Murphy’s law grew out of frustration, and it is usually cited with amusement when something gets messed up. It is a mistake, however, to take the law seriously. It shouldn’t even be taken as a rule of thumb. Because if Murphy’s Law were really true, if it really were one of the laws of physics, then nothing would ever go right. Life would be one huge snafu. Airplanes would not fly, and if they did, they’d fall out of the sky or run into mountains every time they did get off the ground. Cars would never start, and your computer would never boot up right and if it ever did, it would crash and lose every document and every bank transaction that you ever made–especially those that were most critical. Your bank account would then be drained of all its funds by Nigerian princes. Those Nigerian princes would, of course, immediately go to jail—since their attempt at amassing wealth, following Murphy’s dictum, must fail. And then those Nigerian princes would escape the prison, since that would be the last thing their jailers would ever want. But then, those escaped thieving Nigerian princes would promptly fall off a cliff and be consumed by ravenous wolves–who would immediately keel over from food poisoning. And so on.
Murphy’s law is easily falsifiable. For instance a friend of mine about three years ago asked me to build a computer for him. This necessitated a trip to Fry’s where we succeeded in getting all the parts needed to build a computer: a motherboard with CPU, a computer case, memory, graphics card, sound card, hard drive, DVD-RW drive and so on. With the purchase of the CPU, we were able to get a copy of the latest version of Windows on disc at a discounted price.
When we got back to my house, I assembled the parts easily, and then turned the new machine on. It booted up fine. The disc that came with the hard drive did its job of preparing and formatting the new hard drive for use and then the computer assigned the normal C and D drive letters to the hard drive and DVD-RW respectively.
When I put the Windows disc in the drive, the computer found it easily enough and began the rather lengthy process of installing the Windows operating system.
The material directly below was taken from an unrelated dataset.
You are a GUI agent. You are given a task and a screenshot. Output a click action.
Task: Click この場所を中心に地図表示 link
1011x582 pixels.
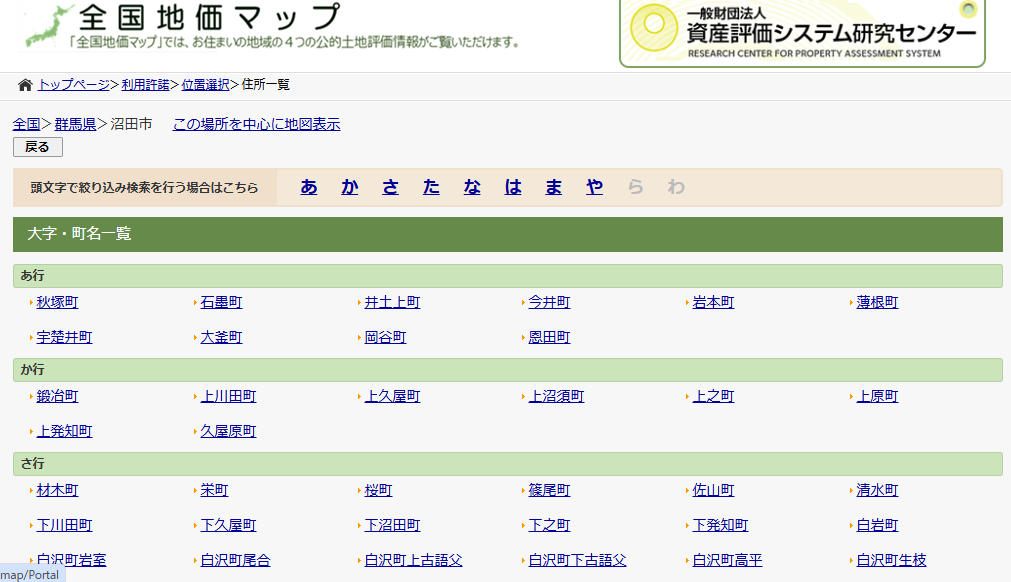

It proceeded smoothly, without a hiccup, locating the sound card and graphics card and installing the right drivers for both. After the various reboots that Windows does during an install from scratch, the system came up and worked just as it was supposed to.
In putting a new computer together from scratch, the number of things that can go awry is rather high. When installing Windows, many glitches can easily occur. And yet, on this occasion, nothing went wrong and everything went right.
In science, when experiments are done it is not to prove theories right, but rather to prove them wrong: to falsify them. And all it takes for a theory to be falsified is for it to be wrong once. People were certain all swans were white. But it could not be proven true, since one could not examine every last swan in existence. But it was easily shown to be false when the first black swan was seen in Australia.
Thus, Murphy’s law is falsified every time something goes right: when you stop in time, instead of running into the child chasing the ball into the street. When the Dodgers win a baseball game. When the Clippers don’t lose. When you repair a lamp without electrocuting yourself. When you still have a job at the end of the week. When you pay off a debt. And so on. In reality, most of the time, things do not go wrong.
That’s why it’s news when there’s a school shooting, instead of when there isn’t.